İSLAM'I GÜNCELLEME DENSİZLİĞİ İÇİN DİLLERİNİ SİVRİLTEN AK PARTİLİLER, MHP'NİN BOŞ (YA DA YOZ) KURTU KARŞISINDA TUHAF BİR NOSTALJİ İLE İLKÇAĞ HURAFESİ SİMÜLASYONUNA HİZMET EDİYOR, DONUK, DONMUŞ VE TUTUK PUTPERESTLİK ZİHNİYETİNE SAYGILARINI SUNUYORLAR

 





Bir internet sitesinde, MHP’lilerin ‘ellerinden düşürmedikleri’ bozkurt işaretinin kökeni şöyle açıklanıyor:

El ile yapilan kurt isareti, yaklasik 10 asirdir Gagauz Türkleri tarafindan yapildigini biliyormusunuz?

Bu işaret, 1984 yilindan önce Türkiye’de bilinmezdi. 1984 yilinda, Gagauz yeri kültür bakani Maria, MHP nin bir davetine bu selami yaparak girince yer yerinden oynadi….

1984 yilinda Gagavuz Kültür Bakani Maria Maruneviç, Ankara Bulvar Palas Oteli’ndeki (bu otel artik yok) bir toplantiya katilmisti.
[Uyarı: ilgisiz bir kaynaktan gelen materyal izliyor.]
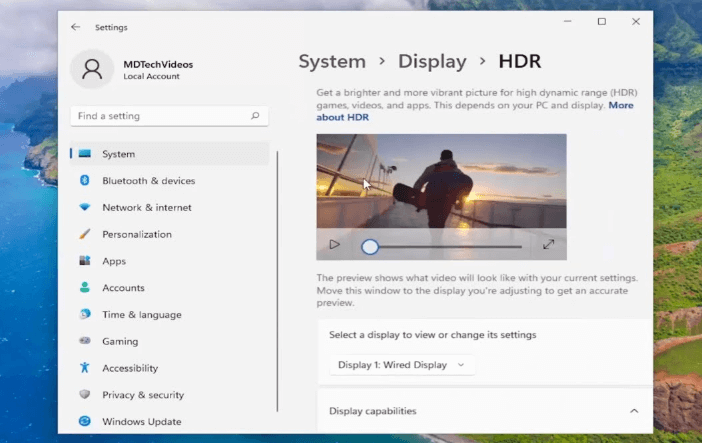Open Network & internet settings
This screenshot has width=702, height=443.
pyautogui.click(x=146, y=208)
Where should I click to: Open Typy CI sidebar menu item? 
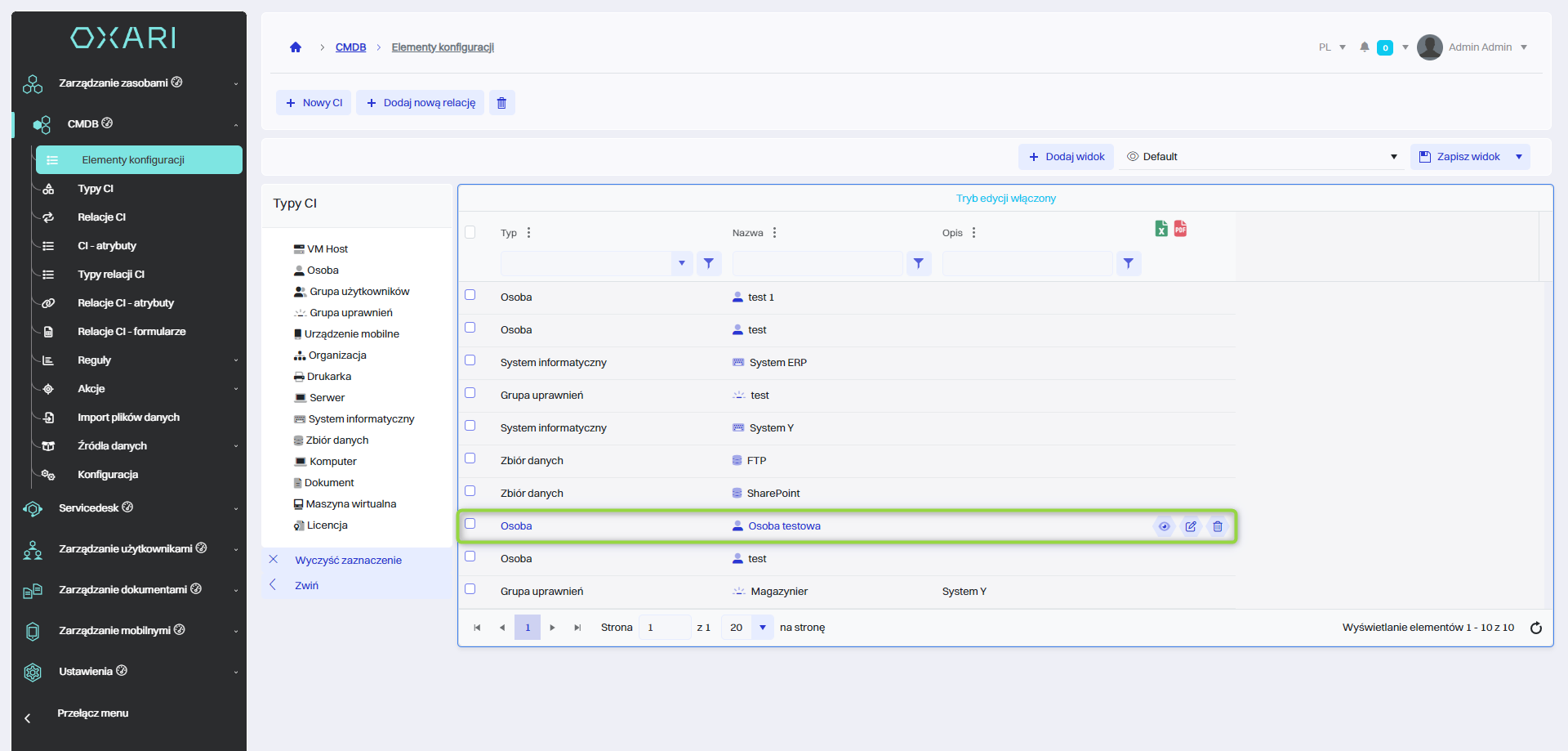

Toplantinin yapildigi salona Bozkurt isareti yaparak girdi. MHP’liler bu isareti çok begendiler ve o günden sonra kendilerine mâl ettiler….

Yani binlerce yıllık Türk simgesini Hıristiyan olmalarına rağmen Gagauz yani Gök Oğuzlar unutmamış el işaretiyle simgeleştirmişlerdir.

http://www.siyasiforum.net/viewtopic.php?f=9&t=18081&start=30&view=print

Gagauzlar’ın, “hristiyan olmalarına rağmen” eski bir simgeyi unutmamış olmaları şaşırtıcı değil.

Asıl şaşırtıcı olan, bazılarının, bir yandan müslüman olduklarını söylerken, diğer yandan da Türkler’in cahiliye (putperestlik, müşriklik) dönemine ait bir sembolü/şiarı yüceltmeye çalışmalarıdır.

Bozkurt figürü irticaî bir semboldür; Türkler’i bin yılı aşkın bir süredir aydınlatan İslâm’ın ışığını bırakıp, binlerce yıl öncesinin karanlık dönemlerine dönüş arayışının simgesidir.

*

Türklerin belli başlı bütün destanlannda bozkurt‘un merkezî bir rol oynadığı ve ata, rehber ve kurtarıcı fonksiyonları ifa ettiği görülüyor” diyen Mehmet Dönmez, “Türk Kültüründe Bozkurtun Mânâsı” başlıklı, hemen hemen bütün Türkçü internet sitelerinin yayınladığı makalesinde şunları söylüyor:

… Bu destanlar sözlü olarak Türkler arasında uzun zaman çok canlı olarak yaşadıktan sonra yazıya geçirilmiştir. Yazılı tarihin bulunmadığı zamanlarda destan ve efsanelerin birçok tarihî hakikatleri aksettirmek bakımından ne derece büyük önem taşıdığını belirtmeye gerek yoktur. 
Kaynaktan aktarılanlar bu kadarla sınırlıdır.